Evet, kesinlikle giymek zorunda değildim.

Aynadaki yansımadan hiç tarzım olmayan fakat bana, gelenek kisvesi altında giymem için baskı yapılan kıyafete bakarken neredeyse ağlamak üzereydim. Bu sabah, Kiraz Babaanne tarafından eve gönderilen bu şeyle (?) beraber tüm iştahım arkasına bakmadan kaçmış, kahvaltıdan kalkıp kendimi odaya kilitlemiştim. Hiçbir güç bana onu giydiremezdi.

"E giyme canım sen de," dedi, Bige.

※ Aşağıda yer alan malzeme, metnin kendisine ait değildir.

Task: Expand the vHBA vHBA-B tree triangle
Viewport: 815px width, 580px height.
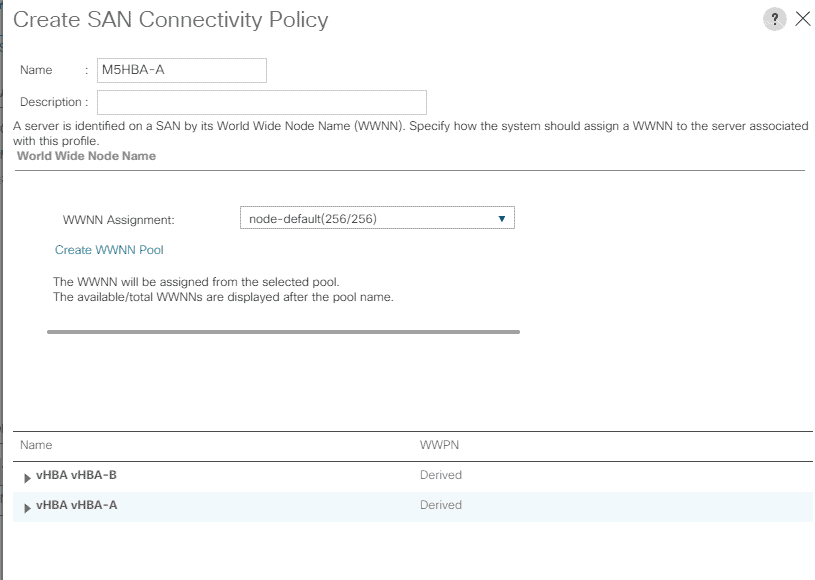Action: pyautogui.click(x=27, y=478)
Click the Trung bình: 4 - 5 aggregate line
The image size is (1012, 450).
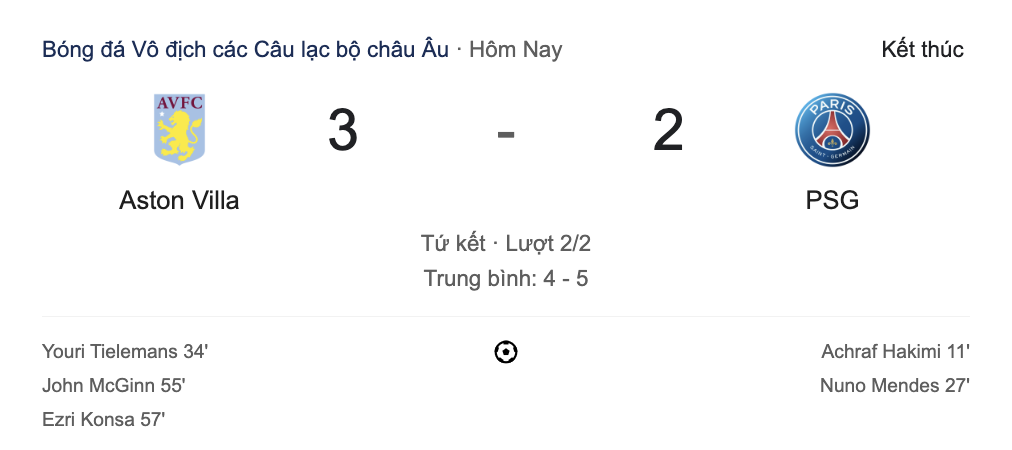(506, 278)
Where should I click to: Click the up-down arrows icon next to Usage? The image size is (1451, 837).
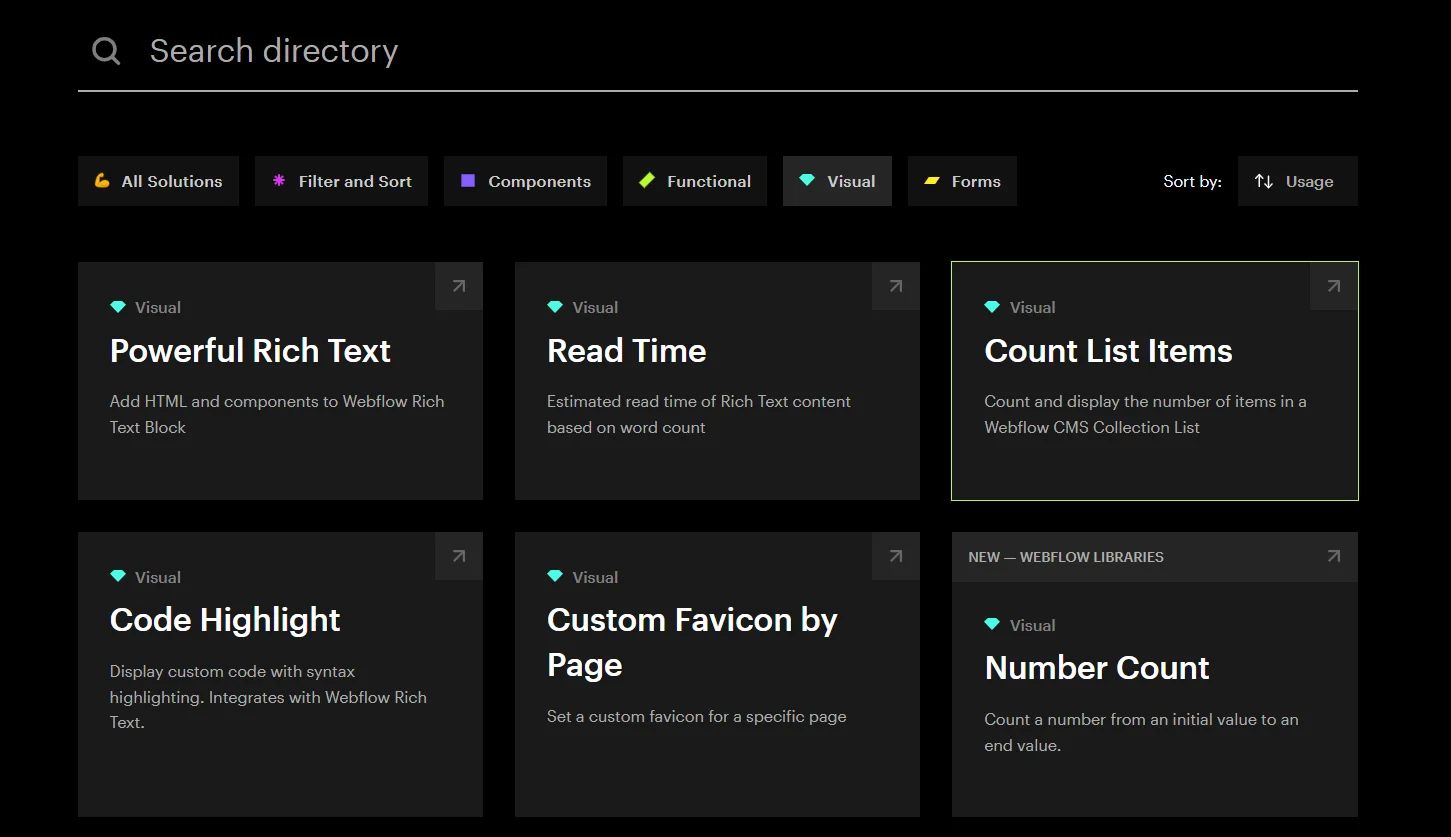(x=1264, y=181)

Onunla Olcay, tıpkı benim gibi düşünse de ağlamamam için ellerinden geleni yapıyorlardı. "Babaannem sever öyle gelenekleri ama giymek zorunda değilsin tabii ki! Firuze'ye de böyle yapmıştı ama o da giymedi sonuçta."

"Boşver aşkım sen takma kafana," diyen Olcay, yanıma doğru ilerlemeye başladığında gözlerim de aynadan onu takip etmişti. "Giymeyeceksin tabii ki."

"Ayıp olur, saçmalamayın." diyerek annem, o ikisine şaşkınlıkla baktığında olduğum yerde sinirden tepinecektim. Bu saçmalığı kimseyi kırmamak adına kabul etsem de bu kadarı fazlaydı. "Birkaç dakika sadece Maran, böyle olacağını bilerek kabul etmedin mi sen bunu?"

"Hayır tabii ki böyle olacağını bilmiyordum!" diyerek carladığımda elimi de yüzümden indirip kaşlarımı çatmıştım. "Kenan'la konuşacağım, bu şeyi giymeyeceğim!"

"Ay ne yapıyorsanız yapın, uğraşamayacağım sizinle!" dedi, bıkkınlıkla. Annem, bana son bir bakış attıktan sonra, "Bir şeyler ye, sonra da saç makyaja başlayalım.. Şu yüzünü de düzelt, somurtma!" diyerek odadan çıkmıştı.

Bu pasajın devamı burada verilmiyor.